_Problem 1_
Translate into Spanish this sentence from the Monroe Doctrine commentary: "Are we really going to return to the days of a Darwinian global nation-state race to empire and war?"

Pointedly, the new strategy targets the very things we, America, paradoxically created through our own past racist policies of empire and exploitation.  America’s new hemispheric strategy of domination and control contains a measure of stick and carrot, ostensibly calling for willing partners, but like most domestic abusers, ready with a big stick or worse.  

It says, in part, “After years of neglect the United States will reassert and enforce the Monroe Doctrine to restore American preeminence in the Western Hemisphere, and to protect our homeland and our access to key geographies throughout the region.  We will deny non-Hemispheric competitors the ability to position forces or other threatening capabilities, or to own or control strategically vital assets, in our Hemisphere.  The “Trump Corollary” to the Monroe Doctrine is a common-sense and potent restoration of American power and priorities, consistent with American security interests.”  This includes further down the paper, “establishing or expanding access in strategically important locations,” as one of four pillars of this new robust Monroe Doctrine version 2.0.  

The call to enforce the Monroe Doctrine, a relic of late 18th century and early 19th century empire, says much about the mindset of the Trump administration.  A strategy stuck in an anachronistic mentality of empire, great powers, and white supremacy.  It does not bode well for America.  

This ostensibly back to the future strategy fails to recognize the complexities of today’s world.  Much less acknowledge that the days of empire and colonialism died in the early to mid-20th century, first in the fields of Flanders and then in the concentration camps of Nazi Germany.   It is a mindboggling strategy that will be ruinous.

Are we really going to return to the days of a Darwinian global nation-state race to empire and war?  

One can read “control strategically vital assets” as Venezuelan oil reserves, Panama’s canal, and the minerals in Greenland or the arctic.  I think Greenland and the Panama Canal are Trump’s next military objectives, followed by Cuba, and then eventually seizing parts of the Arctic under Canadian sovereignty.    

Seizing Greenland, an autonomous region under Danish sovereignty, would provoke a broader war. Denmark is a member of NATO, and an attack on Denmark would be an attack on all members of NATO.  No doubt Denmark would invoke Article 5 of the treaty, which would oblige all 31 members (really 32 if you include the US), to come to Denmark’s aid militarily. Ditto if Trump attempts to seize parts of Canada that he deems of strategic, vital interest.  The potential is a catastrophic war with Europe and Canada, global isolation, the loss of the dollar as the world’s reserve currency, and devastating collapse of US exports to the world.

Strangely, for a purportedly modern, 21st century security strategy, the strategy paper reads, in part, like a white Christian nationalist cultural manifesto.  Akin to the “white man’s burden” of late 19th century empire.  In a section titled ‘What America Wants,’ it calls for the “restoration and reinvigoration of American spiritual and cultural health, without which long-term security is impossible. We want an America that cherishes its past glories and its heroes, and that looks forward to a new golden age.” It laments Europe losing its whiteness and thereby, its culture.  The Right wing’s racist conspiracy ‘Replacement Theory’ has become a corner stone of our national security strategy.

_Problem 2_
Format the entries below as a numbered list without blank lines, starting with the first line of the entries and going on through the line with "pos(196,397)".

_Given records_
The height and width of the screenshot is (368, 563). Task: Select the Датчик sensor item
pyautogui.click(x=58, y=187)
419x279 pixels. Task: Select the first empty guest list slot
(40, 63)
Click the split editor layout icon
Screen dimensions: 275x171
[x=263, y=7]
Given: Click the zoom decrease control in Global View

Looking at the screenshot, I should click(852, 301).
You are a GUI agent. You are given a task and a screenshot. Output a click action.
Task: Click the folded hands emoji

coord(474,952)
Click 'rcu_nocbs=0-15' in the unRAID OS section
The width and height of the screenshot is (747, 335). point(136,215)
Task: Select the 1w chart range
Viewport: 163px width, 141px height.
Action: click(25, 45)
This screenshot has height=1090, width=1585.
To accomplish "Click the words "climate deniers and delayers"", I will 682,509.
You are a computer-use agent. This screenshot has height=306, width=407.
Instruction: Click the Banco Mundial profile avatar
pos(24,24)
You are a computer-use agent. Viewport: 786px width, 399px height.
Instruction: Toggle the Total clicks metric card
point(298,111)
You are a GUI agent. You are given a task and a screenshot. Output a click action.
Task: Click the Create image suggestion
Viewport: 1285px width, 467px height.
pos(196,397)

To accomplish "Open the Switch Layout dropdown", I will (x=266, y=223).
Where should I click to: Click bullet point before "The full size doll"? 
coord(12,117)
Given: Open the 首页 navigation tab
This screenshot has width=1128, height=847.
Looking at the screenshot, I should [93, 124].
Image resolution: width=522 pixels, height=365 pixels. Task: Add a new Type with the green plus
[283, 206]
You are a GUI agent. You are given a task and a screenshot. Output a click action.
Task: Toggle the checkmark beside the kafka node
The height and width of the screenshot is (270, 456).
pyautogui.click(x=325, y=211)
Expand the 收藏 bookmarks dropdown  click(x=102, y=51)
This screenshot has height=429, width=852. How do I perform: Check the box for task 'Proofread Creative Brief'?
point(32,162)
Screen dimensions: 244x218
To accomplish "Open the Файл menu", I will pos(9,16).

_Written reply 1_
¿Realmente vamos a regresar a los tiempos de una carrera darwiniana global entre Estados nación hacia el imperio y la guerra?

_Written reply 2_
1. The height and width of the screenshot is (368, 563). Task: Select the Датчик sensor item
2. pyautogui.click(x=58, y=187)
3. 419x279 pixels. Task: Select the first empty guest list slot
4. (40, 63)
5. Click the split editor layout icon
6. Screen dimensions: 275x171
7. [x=263, y=7]
8. Given: Click the zoom decrease control in Global View
9. Looking at the screenshot, I should click(852, 301).
10. You are a GUI agent. You are given a task and a screenshot. Output a click action.
11. Task: Click the folded hands emoji
12. coord(474,952)
13. Click 'rcu_nocbs=0-15' in the unRAID OS section
14. The width and height of the screenshot is (747, 335). point(136,215)
15. Task: Select the 1w chart range
16. Viewport: 163px width, 141px height.
17. Action: click(25, 45)
18. This screenshot has height=1090, width=1585.
19. To accomplish "Click the words "climate deniers and delayers"", I will 682,509.
20. You are a computer-use agent. This screenshot has height=306, width=407.
21. Instruction: Click the Banco Mundial profile avatar
22. pos(24,24)
23. You are a computer-use agent. Viewport: 786px width, 399px height.
24. Instruction: Toggle the Total clicks metric card
25. point(298,111)
26. You are a GUI agent. You are given a task and a screenshot. Output a click action.
27. Task: Click the Create image suggestion
28. Viewport: 1285px width, 467px height.
29. pos(196,397)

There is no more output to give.